ABOUT THIS TASK:
The response should contain all of the records, copied exactly, and none of the images.

MATERIAL FOR THE TASK:
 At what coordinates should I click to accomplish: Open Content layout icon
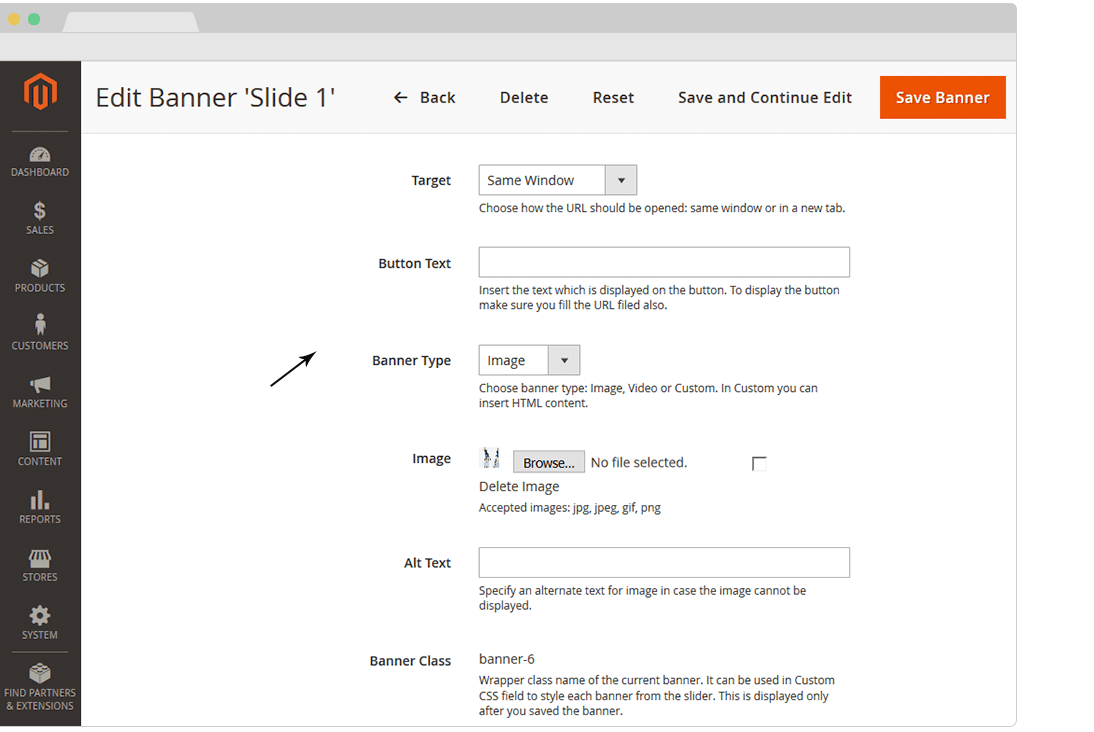click(x=40, y=442)
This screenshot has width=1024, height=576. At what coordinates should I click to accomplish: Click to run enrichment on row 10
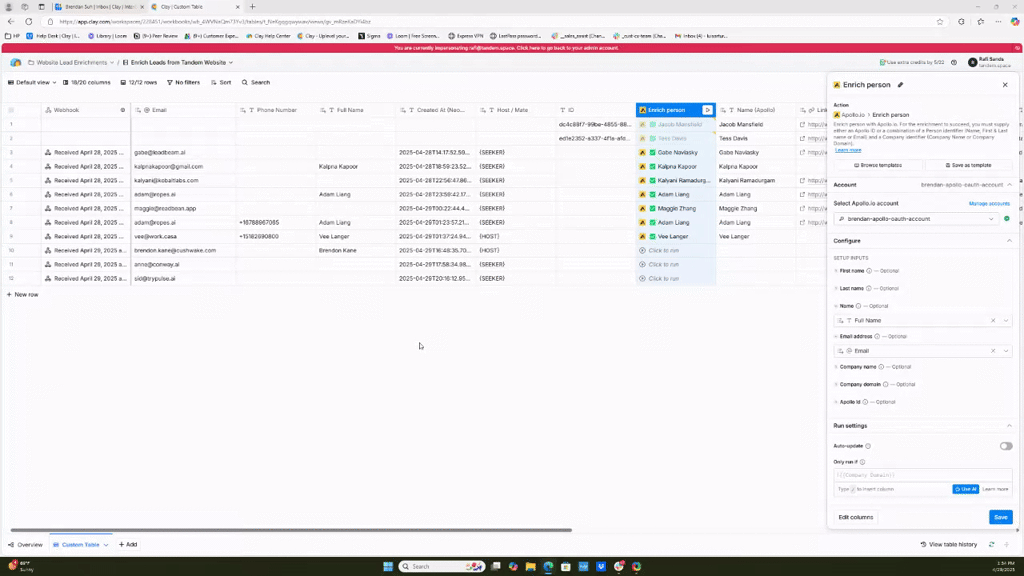click(x=663, y=250)
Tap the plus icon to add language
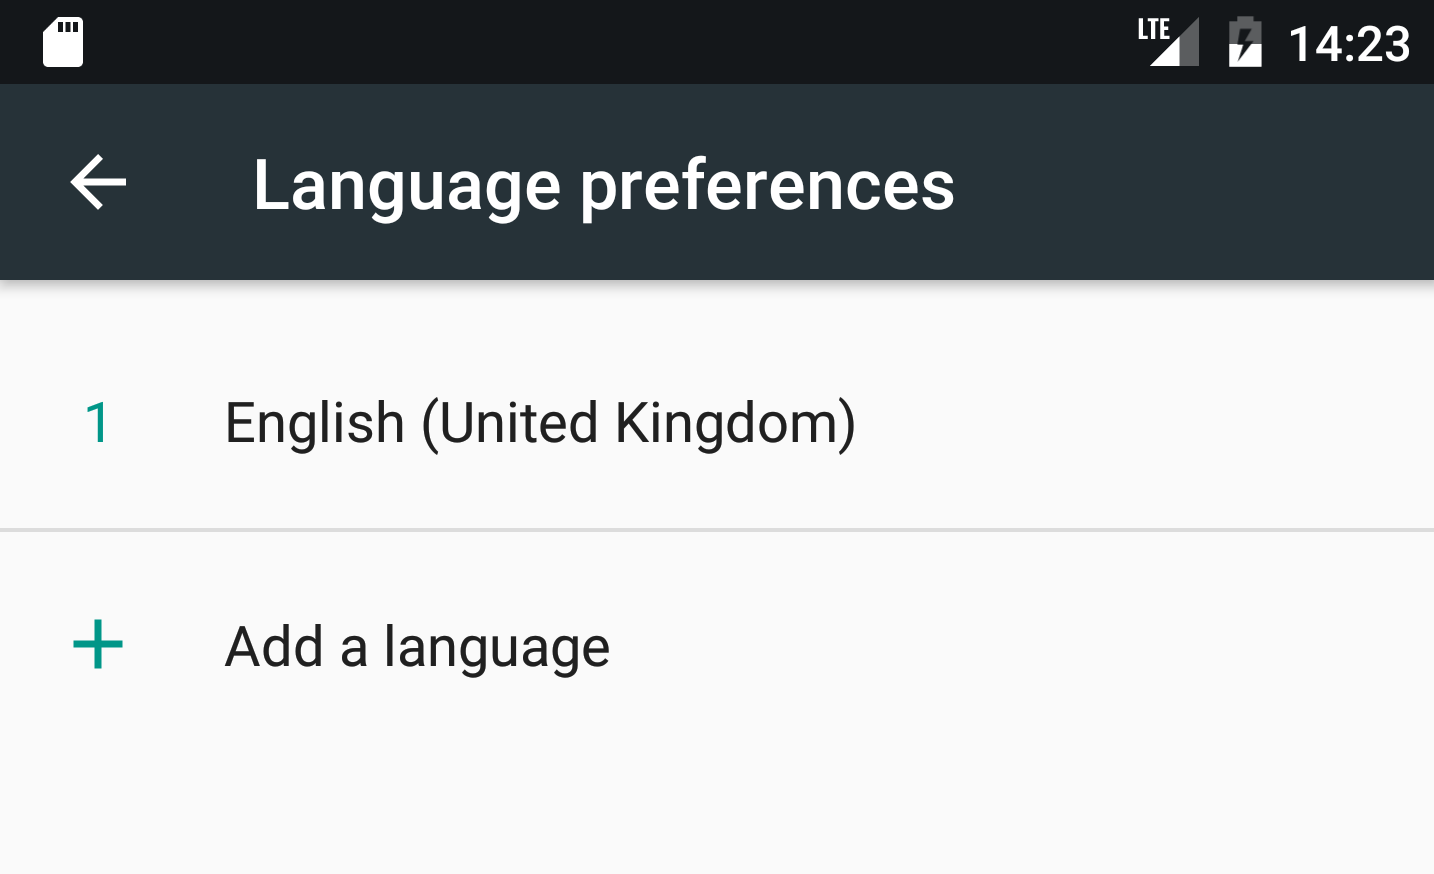This screenshot has width=1434, height=874. [98, 644]
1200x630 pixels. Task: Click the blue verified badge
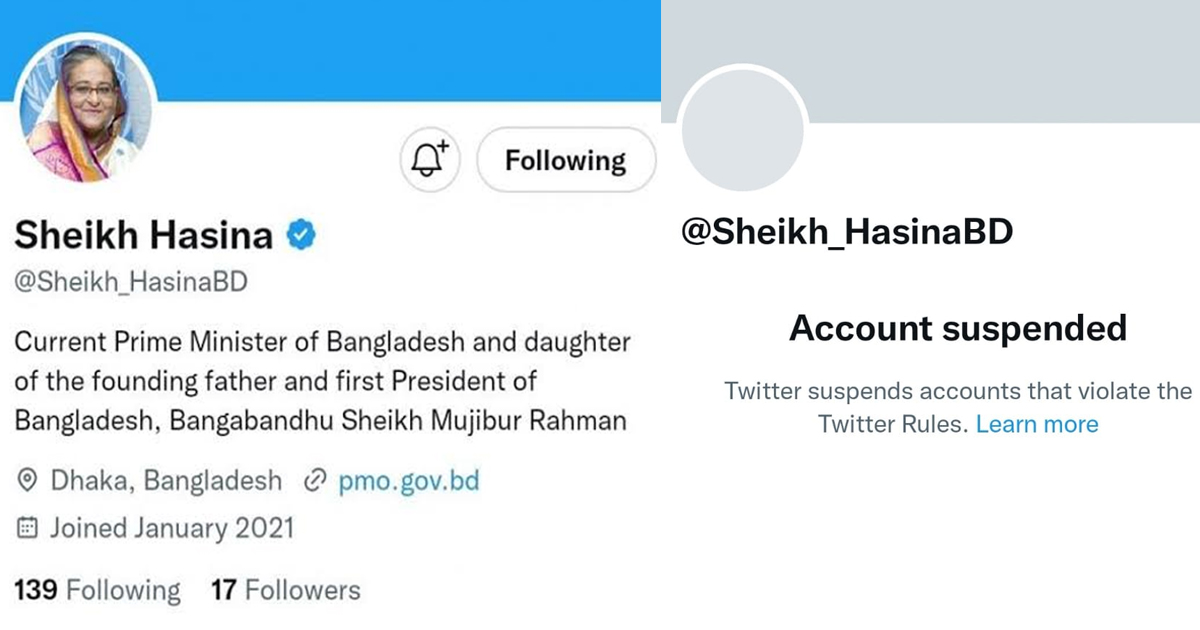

RESPONSE BOX:
 At what coordinates should I click to accomplish: Open Content layout icon
click(x=40, y=442)
This screenshot has width=1024, height=576. At what coordinates should I click to accomplish: Click to run enrichment on row 10
click(x=663, y=250)
Tap the plus icon to add language
This screenshot has width=1434, height=874. [98, 644]
1200x630 pixels. Task: Click the blue verified badge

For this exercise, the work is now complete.